FIG. 6 illustrates that the moving back transferring member 88 enter the empty bobbin casing 41 (though the bobbin casing in this position is the bobbin casing identified as the reference number 31 herein-before, the reference numbers change as the bobbin casings rotate, thus, hereinafter, the reference number is assigned accordingly), and is caught in the indentation 15 of the bobbin 21. As the transferring member 88 moves down, the supplied thread 100 caught in the indentation 15 of the bobbin 21 is cut by the thread cut ring 17 attached to the indentation while the end of the portion of the
thread 100 which is connected with the thread supplying pipe 95 is still caught in the inclined portion 17b of the thread cutting ring 17.
After that, the needle moves down to the thread supplying hole 35 of the thread filling bobbin casing 31 and facilitates stitching with the supplied thread caught in the spring 37 of the bobbin casing 31. The thread exhausted bobbin 21 rotates at the same speed as the bobbin 11 and is refilled all the while.

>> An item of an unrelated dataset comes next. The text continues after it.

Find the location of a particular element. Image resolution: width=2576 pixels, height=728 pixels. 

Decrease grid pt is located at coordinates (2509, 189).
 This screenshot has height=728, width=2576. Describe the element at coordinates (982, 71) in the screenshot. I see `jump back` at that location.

However, the supplied thread 100 is preferably supplied from a tension roller which rotates during pulling in the thread and rewinds the thread when releasing the thread like a tape measure.
Herein-before, while the preferred embodiment of the invention has been described in detail, the above-described embodiment does not limit the scope and spirit of the subject invention. Namely, various methods may be applicable to such as the shape of the transferring member, the apparatus detecting the number of the rotations or releasing and holding of the driving members. Accordingly, though various variations and modifications are to be considered, these variations are within the scope and spirit of the subject invention according to the enclosed claims.
As described above, by the automatic dual bobbin mechanism according the subject invention complements the U. S. patent of the subject inventor sufficiently so that all the actual problem may be overcome.
That is to say, in the subject invention, the supplied thread is cut well between the bobbins in the refilling position and the sewing position, a stable rotation of the bobbin casings is guaranteed, and the tension of the supplied thread can be controlled.
Particularly, since the bobbin casings are rotated independently, the thread passing through connection portions of male and female structure between the bobbin casings does not get an over-tension.
Further, the problem of adopting a complicate configuration for exchanging the bobbins is solved.